Chinese Regulator Concerned Over Aggressive Insurers’ Stock Market Speculation


China’s insurance regulator voiced concerns over Chinese insurers’ aggressive moves in the country’s stock market, signaling that stricter control measures might be in the works.

Insurance companies are risk managers, not risk creators, said Xiang Junbo, the chairman of China Insurance Regulatory Commission (CIRC), during an annual insurance development conference yesterday.

Xiang warned that the CIRC will punish insurers that use their platforms as financing tools for stock market speculation.

A regional insurer, Qian Hai Life Insurance Co., Ltd., has been locked in a prolonged battle trying to wrestle control of China’s largest residential property developer Vanke away from management since last year.
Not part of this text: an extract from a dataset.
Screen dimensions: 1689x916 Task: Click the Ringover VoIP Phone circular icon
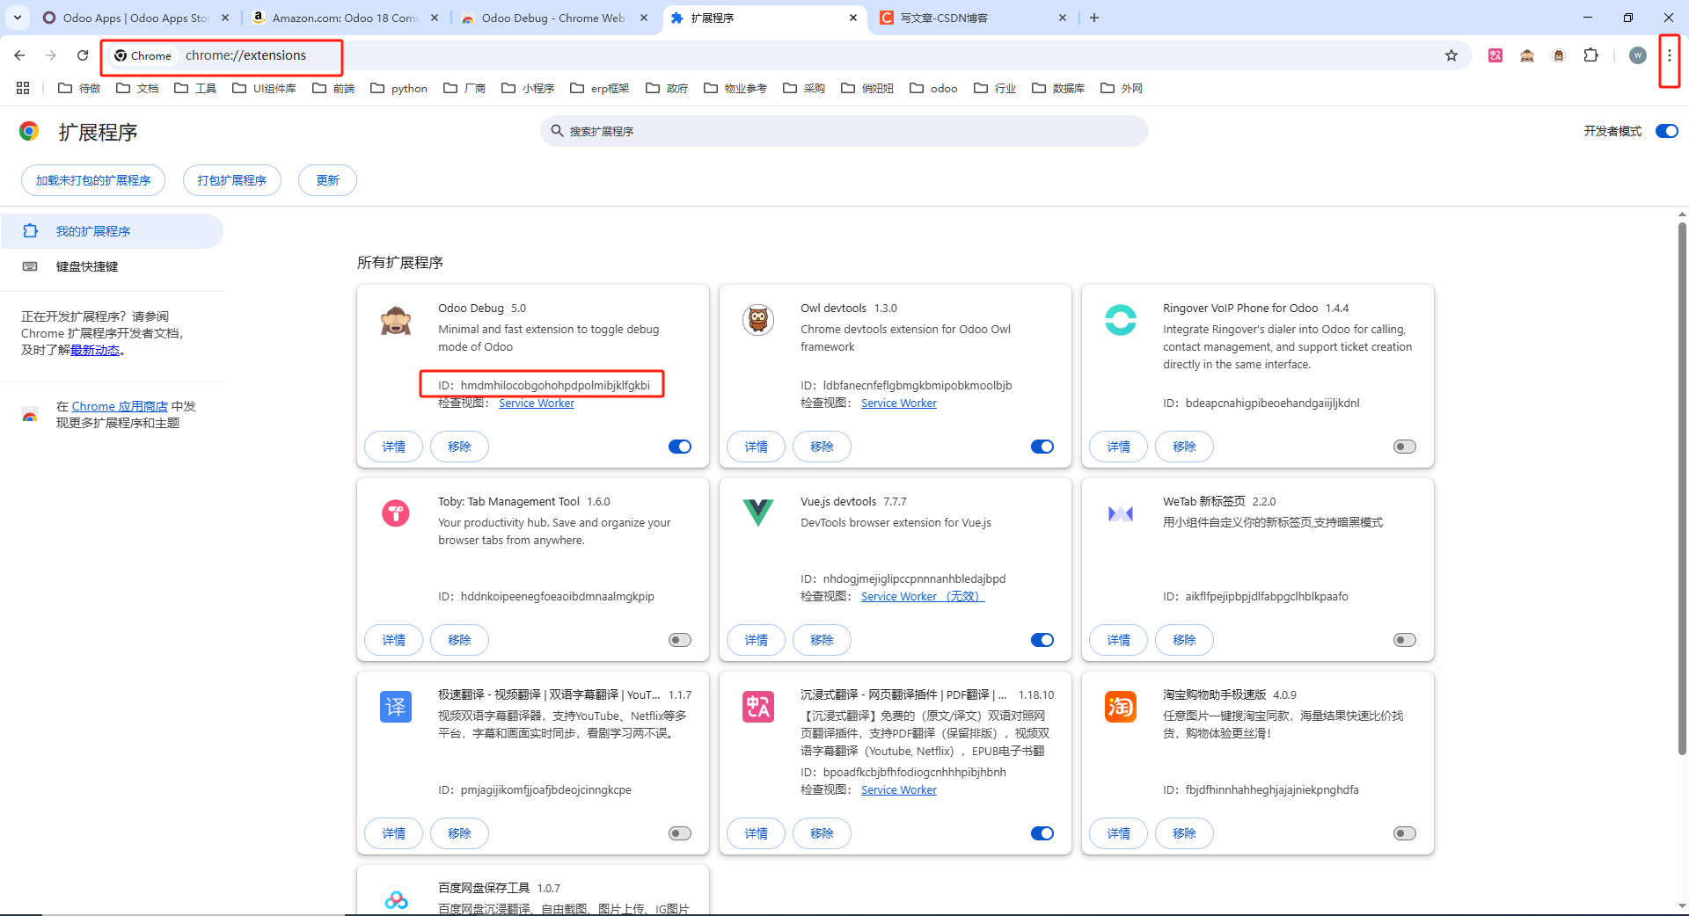(x=1120, y=320)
Chinese insurance companies often use universal life insurance products, a type of flexible permanent life insurance, as vehicles for holding shares of public companies including banks, property developers, manufacturers and financial leasing firms.

Among nearly 3,000 publicly listed companies in the Chinese A-share market, 130 have one or more such universal life insurance products among their top ten largest shareholders, excluding non-tradable shares.

These insurance products hold an aggregate of RMB113 billion (US$17 billion) in market capitalization, compared to around US$6 trillion total A-share market capitalization, according to Chinese media reports.

Huaxia Life Insurance and Sino Life Insurance are the most aggressive. A universal life insurance product issued by Huaxia Life Insurance owns 640 million shares of Ping An Insurance with a total market capitalization of RMB21.4 billion.

Chinese insurers are also very aggressive in their asset allocation when compared to their peers.

Stocks take around 2.3%, 6.7% and 7.5% of insurers’ total investment portfolio in the U.S., Japan and Taiwan, respectively, in 2014. Chinese insurers’ ratio is much higher, say media reports without specifying the exact amount.

American and Japanese insurers respectively allocate 82.4% and 68.3% to fixed income, while Chinese insurers had around 46.9% in bonds in 2014.

The CIRC is concerned about potential liquidity risks from loose risk controls at some insurers. Insurance companies’ high profile battle to take control of Vanke also adds uncertainty to an already volatile stock market.